I am all over the place tonight. Since Yoke is sometimes my personal diary, I decided to just dump out my thoughts.
This week feels like its been 7. My kids have transitioned from the busy school year to the busy summer. I've negotiated at least 3 sibling arguments a day and an equal amount of emotional problems each day per individual child. I also work, which I find myself reminding everyone, because they seem to forget that the flip flops on their feet did not come from the flip flop fairy.
I am tired. But, I am so happy to have my kids home for summer break. It's not that they were not home in the school year; but during the school year it always feels like they partially belong to someone else and that we are beholden to someone else's schedule. The summer allows us to break those chains. It gives me time to parent them in a bigger way than is possible in the school year.
I don't know if I am doing any of it right; but I am trying to support them in fixing all their complications; because, the world they will enter is complicated.
I am exhausted by the complications inside my own home and outside of it. I am tired of hearing people on both sides of the American table complain about how broken our country is. They have different reasons for their complaints; but in the end they say the same thing.
I personally, do not think our country is broken. I do think we are bent and mangled and confused and a bit of a disaster. But, just the fact that Americans can shout about how much our country sucks is a reminder of how much freedom we have to complain and then act.
I am not going to say anymore, because, like my husband says, it is just all a lot. But, I will say, I am not inspired by the endless people posting about their "vacation homes," in abortion friendly states where they will let any woman come and stay for her "vacation." I find these posts to be ridiculous and disingenuous. The women most impacted by the law are not the women who can afford to travel to their friends house for an abortion.
They are the women who can barely afford to live where they do.

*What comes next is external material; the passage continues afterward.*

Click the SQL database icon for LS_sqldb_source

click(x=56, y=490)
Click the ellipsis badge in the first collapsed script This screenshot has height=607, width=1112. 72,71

But this is how everything works, isn't it? The world is unfair and inequitable and those with access and privilege often have tunnel vision and offer shallow solutions (like teddy bears for cancer kids instead of money for research).
Anyway, enough on that. The world is exhausting and broken and in need of constant, endless fixing. It's so much for all of us.
It is a bit like the leaky pipe game--we only have so many wretches before the whole thing because a disastrous flood. But, we also have the opportunity to pick up our cards and reshuffle them.
I am going to try to reshuffle my personal cards a bit; take care of my messes first and then see what I can possibly do for the world.